In a continuation of the worryingly upward trend, 102 new cases of Coronavirus have been diagnosed in Ireland today.
This is an increase on the 683 cases from yesterday and takes the overall total to 785 – with three deaths.
This is a large increase but this can be expected due to the large increase in the amount of people who are being tested.
As of March 19, Laois still has between one and five confirmed Coronavirus cases.
It is now nine days since the government introduced social distancing measures but Dr Tony Holohan the Chief Medical Officer says it is too early to say whether these are having the desired effect of reducing the spread of the virus.
The Health (Preservation and Protection and other Emergency Measures in the Public Interest) Act 2020 was signed into law by the President of Ireland on Friday, 20 March. This Act empowers the Minister for Health to prohibit and restrict the holding of certain events, and to close certain premises, for example public houses.
Dr. Tony Holohan, Chief Medical Officer, Department of Health, said; “The Department is aware that pubs in some areas of the country are continuing to open, in contravention of existing public health advice.
“If any such premises become known to us, the Minister will be advised to use his regulatory powers to enforce the temporary closure of premises in order to prevent the spread of Covid-19.
“We are also asking An Garda Siochana to assist in encouraging the public to abide by the public health advice on social distancing by encouraging any groups congregating in public to disperse.”
Dr Ronan Glynn, Deputy Chief Medical Officer, Department of Health, said; “We must continue in our efforts to limit the spread of Covid-19 together, as a society, to protect our healthcare workers and our most vulnerable.”
Today’s data from HPSC, as of midnight, Thursday 19 March (584 cases), reveals;
- Of the 584 cases notified, 55% are male and 44% are female, with 29 clusters involving 157 cases.
- The median age of confirmed cases is 44 years
- 30% of cases have been hospitalised
- 13 cases admitted to ICU – representing 2% of all cases hospitalised
- 147 cases – 25% of cases are associated with healthcare workers
- Dublin has the highest number of cases at 55%, followed by Cork 15%
Of those for whom transmission status is known, community transmission accounts for 42%, close contact accounts for 23%, travel abroad accounts for 35%.
More than 10,000 people in Ireland have now been tested for the Covid-19 virus.
Dr Colm Henry, chief clinical officer with the HSE, said that its strategy is “focused completely” on identifying case, isolating patients and identifying contacts. He said this is in line with the World Health Organization strategy of “testing, testing, testing”.
HSE says 35,000 extra testing kits are available and “ready to go” from today, and a further 20,000 kits will arrive next week.
New test centre coming to Tullamore
Construction has started on a new drive-thru testing centre for Covid-19 in Co Offaly.
The new facility is based in Tullamore and is one of several additional test centres that are to be installed in the coming days around the country.
Tests can only be provided on these sites to members of the public who have been referred to attend there.
The HSE says test appointments will be confirmed by text message.
The text will include details on where the patient should go and when and testing is by appointment only.
The HSE urges the public not to go to a test centre without an appointment, as they will not be seen.
As yet, there is no cure currently for COVID-19.
So people suggesting/selling special remedies like vitamin C, garlic, home cures, drinking bleach, or putting half an onion in rooms around the house are – well you know don’t you?

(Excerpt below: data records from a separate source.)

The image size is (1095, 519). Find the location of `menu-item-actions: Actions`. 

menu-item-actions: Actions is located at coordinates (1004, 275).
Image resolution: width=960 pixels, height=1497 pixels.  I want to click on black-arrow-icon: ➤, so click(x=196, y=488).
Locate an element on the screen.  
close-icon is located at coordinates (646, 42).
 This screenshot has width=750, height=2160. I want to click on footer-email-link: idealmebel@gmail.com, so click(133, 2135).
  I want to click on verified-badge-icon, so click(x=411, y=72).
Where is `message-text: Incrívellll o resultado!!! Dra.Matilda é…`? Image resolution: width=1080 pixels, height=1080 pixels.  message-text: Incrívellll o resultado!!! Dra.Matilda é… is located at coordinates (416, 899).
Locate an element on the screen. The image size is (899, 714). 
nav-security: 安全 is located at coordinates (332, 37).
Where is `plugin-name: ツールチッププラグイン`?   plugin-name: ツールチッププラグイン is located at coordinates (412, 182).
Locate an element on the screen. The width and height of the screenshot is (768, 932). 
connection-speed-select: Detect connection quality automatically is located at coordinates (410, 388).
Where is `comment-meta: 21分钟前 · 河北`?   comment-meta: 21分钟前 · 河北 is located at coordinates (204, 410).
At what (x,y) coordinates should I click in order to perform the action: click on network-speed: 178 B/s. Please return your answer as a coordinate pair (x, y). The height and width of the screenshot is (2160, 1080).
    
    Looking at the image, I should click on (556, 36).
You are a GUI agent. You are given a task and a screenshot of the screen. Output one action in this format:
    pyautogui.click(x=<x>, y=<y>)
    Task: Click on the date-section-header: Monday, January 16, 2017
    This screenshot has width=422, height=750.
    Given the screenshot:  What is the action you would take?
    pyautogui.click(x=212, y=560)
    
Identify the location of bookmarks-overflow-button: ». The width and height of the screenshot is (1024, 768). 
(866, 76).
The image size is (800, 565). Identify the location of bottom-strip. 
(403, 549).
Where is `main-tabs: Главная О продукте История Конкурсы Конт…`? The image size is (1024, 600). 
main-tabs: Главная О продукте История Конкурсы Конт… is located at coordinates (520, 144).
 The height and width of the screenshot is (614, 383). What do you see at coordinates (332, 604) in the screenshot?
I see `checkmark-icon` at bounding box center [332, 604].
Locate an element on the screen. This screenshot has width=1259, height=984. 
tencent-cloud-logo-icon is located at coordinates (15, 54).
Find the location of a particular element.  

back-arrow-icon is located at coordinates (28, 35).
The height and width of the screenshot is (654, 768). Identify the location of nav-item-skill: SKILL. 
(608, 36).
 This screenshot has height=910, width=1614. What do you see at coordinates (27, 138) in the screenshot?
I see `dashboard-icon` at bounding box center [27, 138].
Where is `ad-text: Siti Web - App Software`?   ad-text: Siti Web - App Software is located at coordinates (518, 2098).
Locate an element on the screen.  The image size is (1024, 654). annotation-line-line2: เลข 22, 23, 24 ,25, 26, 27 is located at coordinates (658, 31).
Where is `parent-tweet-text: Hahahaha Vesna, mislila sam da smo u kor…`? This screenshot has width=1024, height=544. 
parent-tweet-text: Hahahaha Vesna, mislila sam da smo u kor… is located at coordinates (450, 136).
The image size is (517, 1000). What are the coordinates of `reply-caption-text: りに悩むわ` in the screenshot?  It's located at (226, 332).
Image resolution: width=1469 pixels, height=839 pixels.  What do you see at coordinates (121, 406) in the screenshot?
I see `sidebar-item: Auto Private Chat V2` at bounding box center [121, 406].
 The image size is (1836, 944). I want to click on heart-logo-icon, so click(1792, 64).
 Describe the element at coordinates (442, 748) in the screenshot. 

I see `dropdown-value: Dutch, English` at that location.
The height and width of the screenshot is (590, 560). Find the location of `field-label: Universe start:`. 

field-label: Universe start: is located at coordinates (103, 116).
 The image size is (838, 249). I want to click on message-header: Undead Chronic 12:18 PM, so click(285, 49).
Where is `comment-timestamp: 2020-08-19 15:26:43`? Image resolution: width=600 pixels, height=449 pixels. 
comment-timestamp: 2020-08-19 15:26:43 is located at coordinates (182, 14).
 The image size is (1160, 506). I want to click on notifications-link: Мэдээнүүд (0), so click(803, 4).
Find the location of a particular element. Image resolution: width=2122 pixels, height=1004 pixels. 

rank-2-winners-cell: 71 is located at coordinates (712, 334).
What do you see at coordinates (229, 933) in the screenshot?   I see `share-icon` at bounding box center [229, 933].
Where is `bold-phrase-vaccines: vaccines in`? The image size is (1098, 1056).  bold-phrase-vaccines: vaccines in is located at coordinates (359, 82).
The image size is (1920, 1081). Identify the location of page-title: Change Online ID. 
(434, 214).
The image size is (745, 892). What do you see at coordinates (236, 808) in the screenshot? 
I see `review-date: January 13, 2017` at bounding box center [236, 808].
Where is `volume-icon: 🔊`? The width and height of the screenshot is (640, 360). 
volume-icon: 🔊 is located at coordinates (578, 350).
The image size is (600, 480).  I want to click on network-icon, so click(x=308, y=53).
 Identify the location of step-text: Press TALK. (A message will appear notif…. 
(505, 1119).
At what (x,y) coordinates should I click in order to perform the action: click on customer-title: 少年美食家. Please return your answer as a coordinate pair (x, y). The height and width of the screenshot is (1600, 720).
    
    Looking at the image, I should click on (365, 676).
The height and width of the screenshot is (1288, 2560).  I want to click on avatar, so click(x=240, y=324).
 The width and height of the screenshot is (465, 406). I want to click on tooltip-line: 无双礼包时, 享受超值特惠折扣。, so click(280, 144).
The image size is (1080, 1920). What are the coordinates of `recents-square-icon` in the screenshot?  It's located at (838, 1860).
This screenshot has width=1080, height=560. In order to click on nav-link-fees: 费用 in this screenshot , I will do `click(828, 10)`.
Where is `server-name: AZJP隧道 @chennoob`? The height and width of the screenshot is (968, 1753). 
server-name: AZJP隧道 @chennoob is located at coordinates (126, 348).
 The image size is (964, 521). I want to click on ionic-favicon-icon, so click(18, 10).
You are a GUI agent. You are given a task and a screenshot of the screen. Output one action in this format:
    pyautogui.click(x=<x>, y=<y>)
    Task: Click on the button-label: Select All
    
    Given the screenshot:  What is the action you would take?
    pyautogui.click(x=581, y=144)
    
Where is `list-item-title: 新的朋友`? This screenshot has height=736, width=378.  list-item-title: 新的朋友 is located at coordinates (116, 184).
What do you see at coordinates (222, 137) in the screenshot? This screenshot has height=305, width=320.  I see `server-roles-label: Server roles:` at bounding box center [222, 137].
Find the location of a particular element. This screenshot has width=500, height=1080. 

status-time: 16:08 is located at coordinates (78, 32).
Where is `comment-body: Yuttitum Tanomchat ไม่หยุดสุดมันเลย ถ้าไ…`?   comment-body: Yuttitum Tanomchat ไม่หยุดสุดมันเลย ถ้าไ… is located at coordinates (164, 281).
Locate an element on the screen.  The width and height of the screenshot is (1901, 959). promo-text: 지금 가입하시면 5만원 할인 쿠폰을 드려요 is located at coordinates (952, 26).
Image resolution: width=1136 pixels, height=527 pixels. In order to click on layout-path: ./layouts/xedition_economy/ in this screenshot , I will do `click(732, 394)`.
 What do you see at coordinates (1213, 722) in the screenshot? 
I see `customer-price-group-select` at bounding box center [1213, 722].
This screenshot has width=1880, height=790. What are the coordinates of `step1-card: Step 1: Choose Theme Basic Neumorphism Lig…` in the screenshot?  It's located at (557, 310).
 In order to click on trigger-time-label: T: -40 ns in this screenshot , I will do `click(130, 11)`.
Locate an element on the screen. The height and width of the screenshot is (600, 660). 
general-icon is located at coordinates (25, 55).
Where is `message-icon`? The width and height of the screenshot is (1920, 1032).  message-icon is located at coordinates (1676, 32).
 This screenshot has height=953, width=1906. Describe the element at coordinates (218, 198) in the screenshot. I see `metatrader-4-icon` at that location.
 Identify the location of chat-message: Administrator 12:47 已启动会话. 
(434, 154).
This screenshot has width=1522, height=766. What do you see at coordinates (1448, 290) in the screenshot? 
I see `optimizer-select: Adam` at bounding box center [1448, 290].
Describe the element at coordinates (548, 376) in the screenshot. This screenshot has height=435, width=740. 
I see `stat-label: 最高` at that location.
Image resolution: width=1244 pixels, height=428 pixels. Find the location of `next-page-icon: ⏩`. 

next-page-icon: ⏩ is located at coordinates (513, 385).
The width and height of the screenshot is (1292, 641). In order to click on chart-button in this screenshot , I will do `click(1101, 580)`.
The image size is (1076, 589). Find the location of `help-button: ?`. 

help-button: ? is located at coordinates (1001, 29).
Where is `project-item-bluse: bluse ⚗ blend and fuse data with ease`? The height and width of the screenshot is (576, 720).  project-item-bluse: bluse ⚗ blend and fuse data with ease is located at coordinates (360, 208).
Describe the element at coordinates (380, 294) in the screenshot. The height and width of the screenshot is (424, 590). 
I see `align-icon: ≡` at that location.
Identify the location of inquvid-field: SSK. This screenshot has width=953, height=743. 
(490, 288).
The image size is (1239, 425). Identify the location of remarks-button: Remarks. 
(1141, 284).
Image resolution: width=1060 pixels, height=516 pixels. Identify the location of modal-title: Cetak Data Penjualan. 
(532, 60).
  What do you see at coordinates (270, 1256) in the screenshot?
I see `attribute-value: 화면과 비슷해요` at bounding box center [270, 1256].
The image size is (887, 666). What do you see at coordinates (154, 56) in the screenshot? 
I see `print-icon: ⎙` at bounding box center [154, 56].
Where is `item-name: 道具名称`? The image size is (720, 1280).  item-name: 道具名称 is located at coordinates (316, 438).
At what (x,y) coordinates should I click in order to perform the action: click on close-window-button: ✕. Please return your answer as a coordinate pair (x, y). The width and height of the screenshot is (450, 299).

Galway-based bus company City Link has announced the suspension of all services from today due to the coronavirus outbreak.
The company runs multiple services daily between Galway, Dublin, Limerick and Cork.
Bus Éireann services are continuing to run, with some changes to timetables, due to the large fall in demand. The National Transport Authority said this week that passenger levels were down 75% on this time last year.
Lack of ICU nurses
Dr John Bates, an ICU consultant, has said one of their main concerns as they prepare for the surge in Covid-19 cases, is that they don’t have enough intensive care nurses.
Speaking on RTÉ’s Saturday with Cormac Ó hEadhra, Dr John Bates, ICU consultant, said the peak of the Coronavirus has not happened yet and they are using the time carefully, to increase bed capacity & staff numbers.
RTE Staff Members tests positive
RTÉ has said that a member of staff has tested positive for Covid-19.
In an email to staff, RTÉ’s Director General, Dee Forbes, said the staff member was safe and at home. They are following the HSE guidelines of self isolation.
RTÉ says in line with HSE guidelines, Public Health Services will be in contact with those individuals who have had direct contact with the person who has tested positive.